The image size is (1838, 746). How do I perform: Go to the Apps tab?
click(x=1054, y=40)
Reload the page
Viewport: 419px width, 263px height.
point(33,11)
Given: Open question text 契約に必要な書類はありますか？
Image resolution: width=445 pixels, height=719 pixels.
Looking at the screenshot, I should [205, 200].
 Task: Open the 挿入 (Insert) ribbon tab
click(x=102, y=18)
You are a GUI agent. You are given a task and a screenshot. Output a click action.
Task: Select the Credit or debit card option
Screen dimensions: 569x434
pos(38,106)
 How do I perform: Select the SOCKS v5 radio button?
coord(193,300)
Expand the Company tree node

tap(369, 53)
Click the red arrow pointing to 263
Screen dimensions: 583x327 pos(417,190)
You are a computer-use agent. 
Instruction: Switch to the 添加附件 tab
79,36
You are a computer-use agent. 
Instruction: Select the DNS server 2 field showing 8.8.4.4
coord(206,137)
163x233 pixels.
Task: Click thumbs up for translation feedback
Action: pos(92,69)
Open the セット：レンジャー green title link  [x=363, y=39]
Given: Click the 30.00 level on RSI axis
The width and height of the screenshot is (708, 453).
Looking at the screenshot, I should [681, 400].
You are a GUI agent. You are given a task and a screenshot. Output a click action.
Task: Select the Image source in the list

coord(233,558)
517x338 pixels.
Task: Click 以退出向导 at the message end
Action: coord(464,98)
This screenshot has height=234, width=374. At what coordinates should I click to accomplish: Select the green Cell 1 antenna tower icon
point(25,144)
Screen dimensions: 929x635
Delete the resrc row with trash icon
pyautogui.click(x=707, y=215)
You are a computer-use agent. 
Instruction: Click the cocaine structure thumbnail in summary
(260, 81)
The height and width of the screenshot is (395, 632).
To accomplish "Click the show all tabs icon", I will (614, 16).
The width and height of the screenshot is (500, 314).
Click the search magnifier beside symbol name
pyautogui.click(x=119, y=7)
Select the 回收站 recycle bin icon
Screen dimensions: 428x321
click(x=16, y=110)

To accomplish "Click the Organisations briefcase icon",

=-=-=-=-=

» Work to complete: Please, from the material above, copy only the lines from the line with "This screenshot has" up to and including the line with "The height and", exactly as written.

» Output:
This screenshot has height=234, width=374. At what coordinates should I click to accomplish: Select the green Cell 1 antenna tower icon
point(25,144)
Screen dimensions: 929x635
Delete the resrc row with trash icon
pyautogui.click(x=707, y=215)
You are a computer-use agent. 
Instruction: Click the cocaine structure thumbnail in summary
(260, 81)
The height and width of the screenshot is (395, 632).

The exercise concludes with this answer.